Why didn't one of the big clouds buy HashiCorp?
On the surface it seemed like a match made in heaven.
So, IBM bought HashiCorp.
IBM has become such a shadowy afterthought1 that I don’t think too many people have strong feelings about them anymore. The big question is whether they will ditch HashiCorp’s new BUSL licensing scheme and go back to a true open-source model for products like Terraform and Vault, and I think it speaks to people’s lack of a handle on what IBM is up to these days that a plausible sentiment is “hey, they might do it!”
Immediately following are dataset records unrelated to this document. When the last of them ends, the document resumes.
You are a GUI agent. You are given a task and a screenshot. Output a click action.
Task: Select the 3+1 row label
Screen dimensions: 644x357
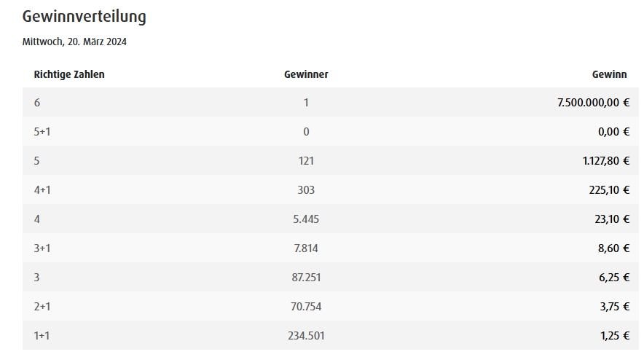click(x=42, y=248)
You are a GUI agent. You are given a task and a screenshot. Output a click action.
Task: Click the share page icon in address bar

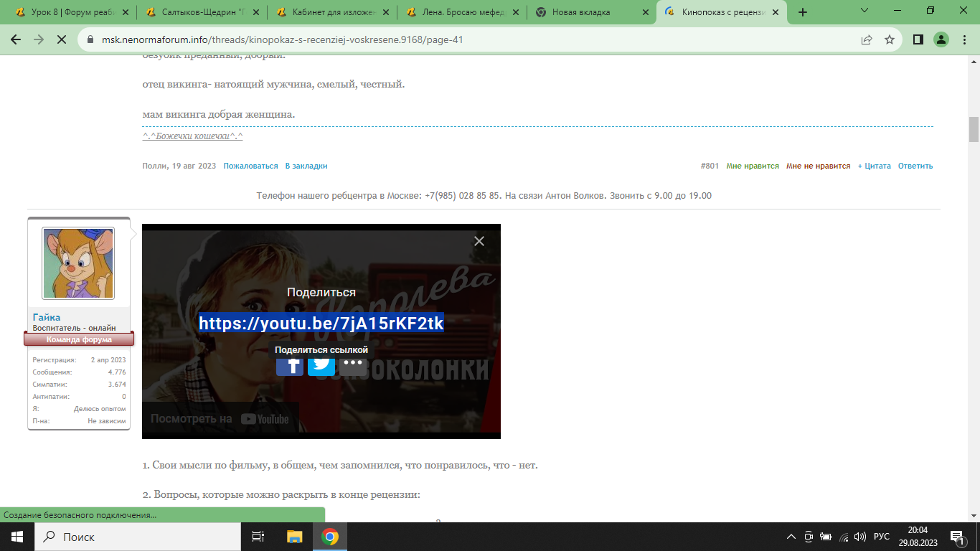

The main reaction from the community about HashiCorp spinning an increasingly narrow set of options into a $6.4 billion exit is “Welp … good for them.” And when a community says good for them, it’s quite conspicuous what they’re not saying: good for us.
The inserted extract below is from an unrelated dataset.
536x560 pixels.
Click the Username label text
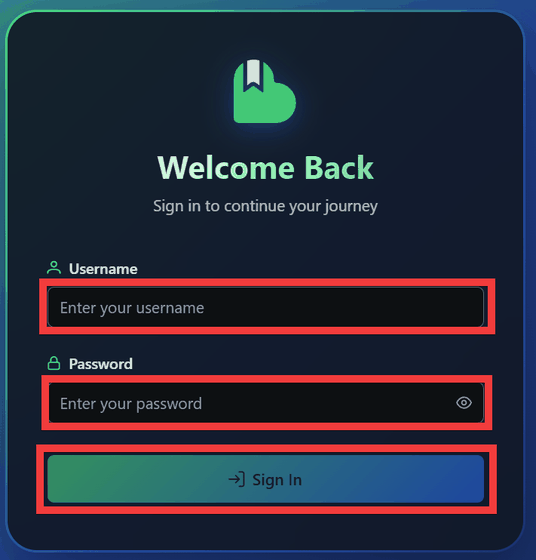[103, 269]
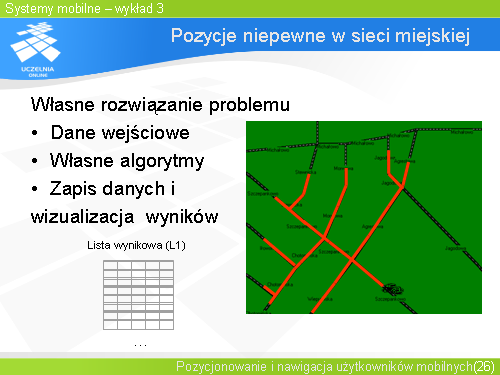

But I want to raise a different question today: how the heck did we get to this point? Why was HashiCorp not snapped up long ago by a more viable cloud provider? Specifically: why did they not get bought by Google Cloud?
On the surface it seems like a match made in heaven, doesn’t it?
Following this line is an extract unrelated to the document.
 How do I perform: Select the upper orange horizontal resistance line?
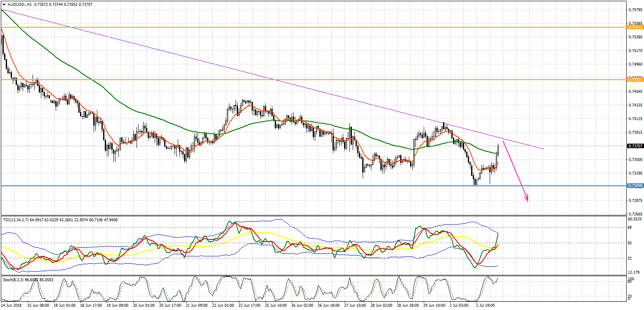tap(289, 27)
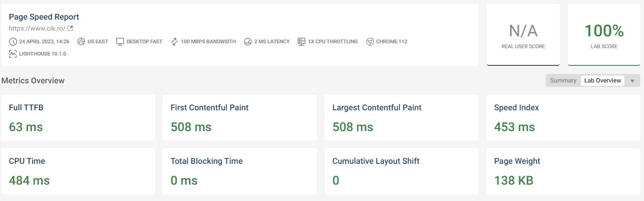The height and width of the screenshot is (201, 644).
Task: Click the monitor icon for Desktop Fast
Action: [120, 42]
Google Cloud is the number three cloud provider; a huge slice of their competitors’ customers use and love HashiCorp products every day. Seems like a chance to steal some new fans.
Google has historically cultivated a generous attitude toward open source. Hear those drums in the distance? That’s the cursed board game of Kubernetes floating down the river towards you right now. I bet they wouldn’t think twice about donating Terraform to the Linux Foundation, bringing the renegades at OpenTofu back into the fold.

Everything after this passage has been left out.